Reading text
To implement a digital system, we still have to rely on fundamentally analogue technology, but we try to get signals to transition between extremes really fast, so they spend as little time as possible in the "grey" area.
Even digital systems have to deal with and produce real-life analogue signals which traverse all possible values between some low potential (0V) and high (+5V), it's just that the traversal is really, really fast.
When interfacing signals from the analogue world, such as that produced by R1 and C1 (a slowly rising or falling potential) with a digital system expecting ,say, 0V and 5V (and spending very little time between the two), the archetypal device of choice is the comparator. The "jelly-bean" model is the LM393. Even analogue to digital converters make use of comparators in one form or another.
The comparator has two inputs. It compares their potentials, and produces a digital output that is high or low depending on which is greater. This is similar in behaviour to a bipolar or field effect transistor, except that:
Its linear region is absolutely minuscule. The time it takes for even the slowest changing input signal to traverse that region is next to nothing, and the transition through that region is, for all intents and purposes, zero. Consequently the output swings between minimum and maximum almost instantly.
You are responsible for both input potentials, which gives you complete and precise control over the switching threshold. Contrast that with FETs and BJTs, which define (very loosely) their own thresholds.
With all that in mind, here's how we'd use a comparator, the LM393, to perfom the function you require from your own circuit, but with much improved performance, flexibility and predictability:
I apply a square signal at IN, which results in a slowly rising and falling potential at the non-inverting input (X) of the comparator. The other input, inverting (Y), has a fixed potential half way between the supplies, +2.5V, provided by R2 and R3.
The comparator output Y is high when the potential at X is greater than Y, and vice versa. Here's a plot of all those potentials:
Notice how the output transitions (tan) between high and low follow the digital input (blue), delayed by a little under 1s.
The comparator output is used to switch on and off a MOSFET instead of BJT, for lower losses, and this switches on or off power to the load.
The advantages over a BJT/MOSFET implementation are several:
The switching threshold is very easily and precisely set by R2 and R3. The ambiguity and uncertainty of a BJT's or MOSFET's threshold is gone.
The switching threshold is higher than 0.7V, meaning that the switch occurs much later in the charging curve of the capacitor. This enables you to use a smaller timing capacitor.
The current drawn by the comparator input is negligible, in contrast to the current drawn by a BJT base. This enables you to use a larger timing resistor, and much smaller capacitor.
Input potentials are not constrained to a BJT's maximum of 0.7V. Together with the last point, this frees the capacitor to charge all the way to the supply potential, making its charge/discharge curve very close to ideal, and calculation of the exact moment at which the capacitor voltage crosses +2.5V is easy and precise.
The traversal of the linear region at the inputs is so quick, that the output spends no time in between the power supplies. Output transitions are emphatic, very "digital".

Given instruction 1
In the comparator passage, which comparator is named as the "jelly-bean" model?
Given instruction 2
Reproduce the comparator passage word for word, starting with "The advantages over" and going on through "much smaller capacitor.".
Given instruction 3
Go on with the comparator passage from the point where it stops.

Material provided
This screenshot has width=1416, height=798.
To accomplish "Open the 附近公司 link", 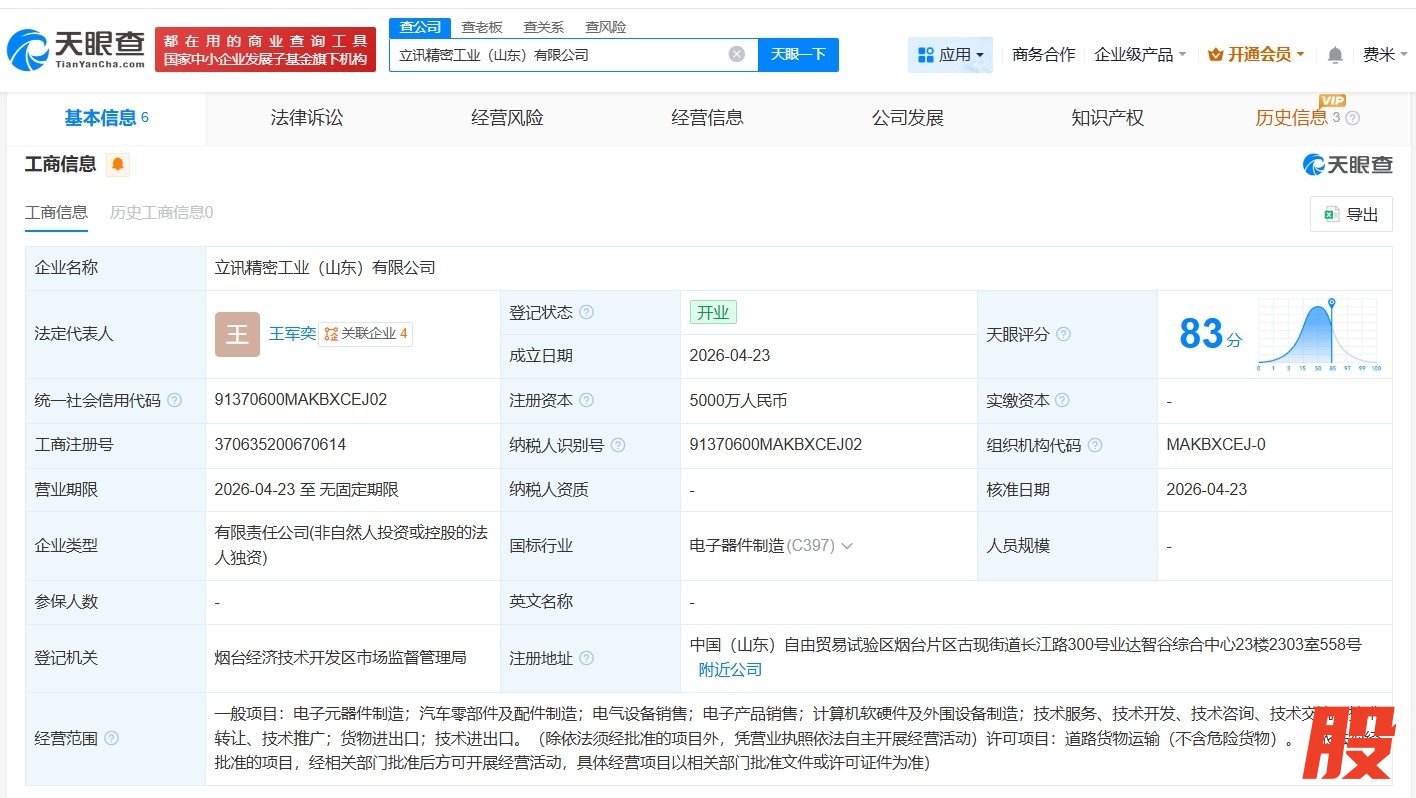I will tap(730, 670).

Task answer 1
The LM393.

Task answer 2
The advantages over a BJT/MOSFET implementation are several:
The switching threshold is very easily and precisely set by R2 and R3. The ambiguity and uncertainty of a BJT's or MOSFET's threshold is gone.
The switching threshold is higher than 0.7V, meaning that the switch occurs much later in the charging curve of the capacitor. This enables you to use a smaller timing capacitor.
The current drawn by the comparator input is negligible, in contrast to the current drawn by a BJT base. This enables you to use a larger timing resistor, and much smaller capacitor.

Task answer 3
I should point out that technically, there's no "linear region" for most comparators (LM393 included). Internally they employ positive feedback to implement input hysteresis. As the input potentials pass other, the comparator adds/subtracts a tiny extra potential (1mV or so) to the non-inverting one, "moving the goalposts", so to speak. This positive feedback has the effect of reinforcing the new state, removing any ambiguity about which is greater, and effectively nullifying any linearity.
Having mentioned hysteresis, and how it completely eliminates any region of linear behaviour, I feel compelled to show you how we can apply this principle to the MOSFET circuit from before (it's more complicated for BJTs, but still possible):
The combination of R3, R4 and D2 allow the rising output (due to Q2 beginning to turn on) to further "pull up" the very signal that is causing it to rise in the first place, reinforcing Q2's transition to the on state.
One of the side effects of this positive feedback is a shift in the input threshold at which Q1 will switch off again, but when that lower threshold is reached, and Q2 begins to turn off again, the falling output lowers Q1's gate potential, reinforcing the condition that led to Q2 to initially start turning off.
The distance between the two thresholds is the hysteresis, and is shown as the two green markers.
Not only do we have no region of linear behaviour, but the transitions at OUT are accelerated and unambiguous.
Once again, though the comparator wins hands-down for simplicity, configurability, predictability and precision. I do exactly the same as before (except there's no diode) below. R5 and R6 apply a small amount of feedback to the non-inverting input, for positive feedback, with the attendant hysteresis and even sharper output transitions:
Consider this answer just an introduction to the excellent, but much longer answer here.
Perhaps simulating your circuit will help you understand the behaviour, and you can adjust values. Note in particular it has an added pulldown resistor R3 to get measurements to ground. And that, like original question, does not have a required current-limiting resistor on the base of Q2, which this kind of simulation will help you understand.
It has this response:
simulate this circuit – Schematic created using CircuitLab
This is somewhat aside the question directly asked, but useful information around it.
Note that, as the capacitor charges, base current starts to flow, slowing charge. As it charges still further, base current goes up exponentially, i.e. base input impedance drops exponentially, shunting more and more of the input current. Very quickly, the capacitor has almost no contribution anymore, and the circuit behaves pretty much as a normal switch.
This is easy to see in the hybrid-pi BJT model:
simulate this circuit – Schematic created using CircuitLab
where Rpi and Ic depend on Vbe. As Ic increases, Rpi decreases, lowering the Thevenin resistance at the base, thus lowering the RC time constant as the transistor turns on.
Sometimes, a slow turn-on (or off) is desired, even for switching purposes. In that case, reducing base current (by avoiding saturation) can be a viable strategy:
Here, a current limiting emitter resistor is used, making it a transconductance amplifier (current output, voltage input). The Q1 collector output has high impedance, making this excellent for level shifting purposes: Q2 gets the same base current for V2 anywhere from say 6V (or below, if a base-GND resistor is added at Q1, or a lower input voltage is used), up to 60V or so -- or more for higher voltage transistor types.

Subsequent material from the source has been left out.